====== Reading passage

Bayangol (Баянгол; lit. 'Rich River') is one of nine districts of Ulaanbaatar. It is divided into 23 subdistricts. It was previously called October District (Октябрийн райо) before 1992.

== History ==
Bayangol district was first established in 1965, as the main center of the city of Ulaanbaatar. Consisting of: Sukhbaatar, Nairamdal, Ajilchin and Oktaybr in which the modern day district developed from Oktaybr. In early 1990 — reforms were introduced after the Mongolian Revolution of 1990 to balance the workloads. with reducing the excessive concentration of production and services. On August 18th of 1992, the Parliament had Oktaybr split into Bayangol and Songino Khairkhan districts.

============

__Exercise set__:
a) According to the text on Bayangol district, what were the reforms introduced in early 1990 meant to achieve? Answer in one to three sentences.
b) Answer these questions using the text on Bayangol district:
(i) How many subdistricts is Bayangol divided into?
(ii) In what year was Bayangol district first established?
(iii) On what date did the Parliament split Oktaybr into Bayangol and Songino Khairkhan districts?
c) Extend the text on Bayangol district, picking up after its last sentence.

====== Data records

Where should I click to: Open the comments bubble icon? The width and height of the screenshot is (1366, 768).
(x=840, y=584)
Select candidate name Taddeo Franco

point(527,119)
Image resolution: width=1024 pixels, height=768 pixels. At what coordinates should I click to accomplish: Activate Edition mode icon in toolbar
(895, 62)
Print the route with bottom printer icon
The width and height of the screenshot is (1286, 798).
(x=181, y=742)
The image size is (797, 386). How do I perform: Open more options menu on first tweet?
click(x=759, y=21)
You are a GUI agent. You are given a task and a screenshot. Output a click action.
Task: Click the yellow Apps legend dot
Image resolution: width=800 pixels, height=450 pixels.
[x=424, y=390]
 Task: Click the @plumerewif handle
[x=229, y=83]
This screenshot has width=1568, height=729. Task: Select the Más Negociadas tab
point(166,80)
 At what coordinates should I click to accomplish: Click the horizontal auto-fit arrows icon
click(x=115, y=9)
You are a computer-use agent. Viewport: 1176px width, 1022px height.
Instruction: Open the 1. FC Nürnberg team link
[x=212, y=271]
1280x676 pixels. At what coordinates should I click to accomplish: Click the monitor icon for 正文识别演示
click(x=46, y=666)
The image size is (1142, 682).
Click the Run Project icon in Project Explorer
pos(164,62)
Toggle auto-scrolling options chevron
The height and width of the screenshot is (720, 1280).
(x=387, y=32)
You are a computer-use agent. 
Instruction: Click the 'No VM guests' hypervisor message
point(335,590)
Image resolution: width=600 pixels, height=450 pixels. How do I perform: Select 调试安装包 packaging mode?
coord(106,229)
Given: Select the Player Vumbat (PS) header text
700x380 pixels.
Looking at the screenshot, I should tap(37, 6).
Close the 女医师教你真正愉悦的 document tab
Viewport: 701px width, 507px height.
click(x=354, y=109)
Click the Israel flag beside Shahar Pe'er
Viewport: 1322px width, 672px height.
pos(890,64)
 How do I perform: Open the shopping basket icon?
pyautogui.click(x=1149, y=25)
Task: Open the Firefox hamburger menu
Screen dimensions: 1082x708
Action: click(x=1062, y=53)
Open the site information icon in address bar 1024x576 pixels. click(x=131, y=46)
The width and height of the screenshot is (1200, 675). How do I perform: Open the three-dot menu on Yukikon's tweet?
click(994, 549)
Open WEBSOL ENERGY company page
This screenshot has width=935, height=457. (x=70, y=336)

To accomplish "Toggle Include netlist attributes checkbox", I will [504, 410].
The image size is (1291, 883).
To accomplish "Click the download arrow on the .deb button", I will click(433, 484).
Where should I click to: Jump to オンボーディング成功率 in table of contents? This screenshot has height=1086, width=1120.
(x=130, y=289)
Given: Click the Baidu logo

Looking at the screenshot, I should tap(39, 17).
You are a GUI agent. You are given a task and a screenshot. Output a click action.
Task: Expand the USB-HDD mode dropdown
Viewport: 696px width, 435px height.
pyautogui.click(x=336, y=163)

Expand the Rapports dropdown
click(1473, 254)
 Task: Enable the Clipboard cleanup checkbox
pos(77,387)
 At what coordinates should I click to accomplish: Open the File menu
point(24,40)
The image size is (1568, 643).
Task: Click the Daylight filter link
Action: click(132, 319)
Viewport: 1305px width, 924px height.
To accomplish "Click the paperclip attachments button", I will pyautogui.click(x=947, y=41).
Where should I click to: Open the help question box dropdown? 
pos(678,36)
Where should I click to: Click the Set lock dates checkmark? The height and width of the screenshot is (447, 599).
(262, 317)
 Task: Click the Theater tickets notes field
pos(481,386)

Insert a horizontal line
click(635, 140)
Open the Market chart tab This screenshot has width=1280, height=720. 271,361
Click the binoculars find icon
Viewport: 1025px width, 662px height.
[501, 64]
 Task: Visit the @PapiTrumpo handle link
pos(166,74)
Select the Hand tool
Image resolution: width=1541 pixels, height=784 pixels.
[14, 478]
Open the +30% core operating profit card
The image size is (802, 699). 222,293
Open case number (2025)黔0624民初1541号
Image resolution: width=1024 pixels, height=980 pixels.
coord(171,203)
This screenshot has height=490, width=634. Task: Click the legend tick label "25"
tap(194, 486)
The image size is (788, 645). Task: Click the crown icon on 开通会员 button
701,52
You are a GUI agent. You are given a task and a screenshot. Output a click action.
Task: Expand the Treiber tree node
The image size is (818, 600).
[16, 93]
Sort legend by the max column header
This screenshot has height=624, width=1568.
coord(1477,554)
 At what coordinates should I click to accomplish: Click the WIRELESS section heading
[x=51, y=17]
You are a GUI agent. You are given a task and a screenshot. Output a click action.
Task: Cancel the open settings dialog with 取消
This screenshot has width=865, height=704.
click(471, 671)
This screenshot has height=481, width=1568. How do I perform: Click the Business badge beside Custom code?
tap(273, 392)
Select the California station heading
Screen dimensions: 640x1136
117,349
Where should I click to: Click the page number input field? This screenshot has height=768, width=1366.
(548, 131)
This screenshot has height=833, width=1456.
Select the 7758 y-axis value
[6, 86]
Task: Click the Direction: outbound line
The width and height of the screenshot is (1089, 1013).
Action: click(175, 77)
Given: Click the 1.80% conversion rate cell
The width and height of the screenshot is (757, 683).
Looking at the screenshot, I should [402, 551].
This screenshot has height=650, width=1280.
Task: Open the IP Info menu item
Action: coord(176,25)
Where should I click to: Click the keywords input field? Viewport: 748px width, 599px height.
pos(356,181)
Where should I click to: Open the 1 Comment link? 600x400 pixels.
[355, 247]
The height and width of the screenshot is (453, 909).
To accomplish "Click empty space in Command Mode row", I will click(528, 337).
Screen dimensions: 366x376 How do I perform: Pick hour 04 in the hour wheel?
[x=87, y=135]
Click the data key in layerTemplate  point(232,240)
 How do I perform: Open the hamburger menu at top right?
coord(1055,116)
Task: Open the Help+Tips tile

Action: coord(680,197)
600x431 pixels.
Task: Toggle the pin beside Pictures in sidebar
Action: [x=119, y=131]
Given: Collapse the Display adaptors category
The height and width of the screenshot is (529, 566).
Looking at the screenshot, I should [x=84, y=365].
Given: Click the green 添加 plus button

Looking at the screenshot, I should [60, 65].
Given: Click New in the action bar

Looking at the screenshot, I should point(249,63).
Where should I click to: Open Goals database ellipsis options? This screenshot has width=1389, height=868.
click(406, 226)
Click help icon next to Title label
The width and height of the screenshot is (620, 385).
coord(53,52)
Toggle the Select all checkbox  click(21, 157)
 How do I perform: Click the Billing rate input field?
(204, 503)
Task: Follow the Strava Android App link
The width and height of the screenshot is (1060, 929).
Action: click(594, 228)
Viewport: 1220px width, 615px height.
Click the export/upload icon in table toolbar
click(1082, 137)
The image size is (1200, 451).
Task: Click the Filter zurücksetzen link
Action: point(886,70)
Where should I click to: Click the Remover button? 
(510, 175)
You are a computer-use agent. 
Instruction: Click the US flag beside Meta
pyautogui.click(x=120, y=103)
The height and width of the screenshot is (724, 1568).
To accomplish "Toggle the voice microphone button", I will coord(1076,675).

============

__Answers by item number__:
a) The reforms introduced after the Mongolian Revolution of 1990 were meant to balance the workloads. They were to do this by reducing the excessive concentration of production and services.

b)
(i) 23
(ii) 1965
(iii) August 18, 1992

c)
== Demographics and Statistics ==
Bayangol has a 2,949 yards of land, 52 schools and 76 kindergartens, 71,371 residents, 37,079 organizations, population of 259,411 with a population density of about 8,796 per square kilometer. Which about the population, 54% consists of adults, 33% consists of children, 4,113 people with disability, 2,424 pregnant women, 2,106 elderly population, 1,745 children without at least 1 parent, 3,101 single parent households and 7,697 elderly people on households according to 2022–2023 study.

==Administrative divisions==
The district consists of 34 khoroo and 268 khesegs, with 26th khoroo being the most populated out of the 34.

==Infrastructure==
- Thermal Power Plant No. 2 (Ulaanbaatar)
- Thermal Power Plant No. 4 (Ulaanbaatar)
- Third State Central Hospital
- Headquarters of the Mongolian National Bandy Federation.